Farmers urged ‘not to rely on luck’ when working with machinery

Farmers have been urged “not to rely on luck” when working with machinery by the chairperson of the Irish Farmers’ Association’s (IFA’s) Farm Family and Social Affairs Committee, Caroline Farrell.

On the second day of Farm Safety Week, a special focus is being placed on machinery and transport by the IFA.

The vast majority of fatal accidents on farms involve farm vehicles or machinery, the IFA explained.

Given farmers’ regular contact with machinery, accidents can occur in a variety of ways; PTO shafts, unguarded moving parts and front loaders all pose their own risks, for example.

The IFA outlined that machinery accidents can be avoided by keeping machines in good repair, as well as ensuring that all safety equipment is fully operational.

Not taking risks when working with powerful machinery is also something that the IFA advocates.

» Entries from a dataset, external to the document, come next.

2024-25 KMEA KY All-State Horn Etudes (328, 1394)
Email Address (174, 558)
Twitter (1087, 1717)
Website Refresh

Commenting on the topic of farm safety, the IFA’s Caroline Farrell said: “Everybody in farming knows somebody who has been injured or killed in an accident.

This Farm Safety Week we are calling on farmers not to rely on luck when working. Agricultural machinery is dangerous and can rip off a limb or kill [someone] in seconds.

“Always ensure equipment is switched off when making routine checks and always take your time to think about what you are doing and what might go wrong, as making a few simple checks could actually save a life – maybe your own.”

‘Huge safety risk’

Meanwhile, Teagasc safety specialist Dr. John McNamara outlined that a “huge safety risk” presents itself in July and into the autumn period.

This arises due to “high vehicle and machinery movement” because of harvesting activities, alongside the fact that children are on holidays from school during the summer months, Dr. McNamara added.

He appealed to farmers to drive slowly, particularly in farmyards: “A vehicle travelling at a fast walking speed (8kph) covers 2.2m/second, putting any bystander at a high fatality risk if struck.”

As well as this, the Teagasc specialist noted that 15% of farm vehicle and farm deaths in 2017 were due to all-terrain vehicles (ATVs).

Dr. McNamara stressed the importance of having adequate training to operate such a machine. Operators of ATVs need to be agile in order to shift their weight on slopes, so that they can stabilise the vehicle, he said.

The speeds at which ATVs are driven also need to be contained, while certified safety helmets should be worn by operators, Dr. McNamara concluded.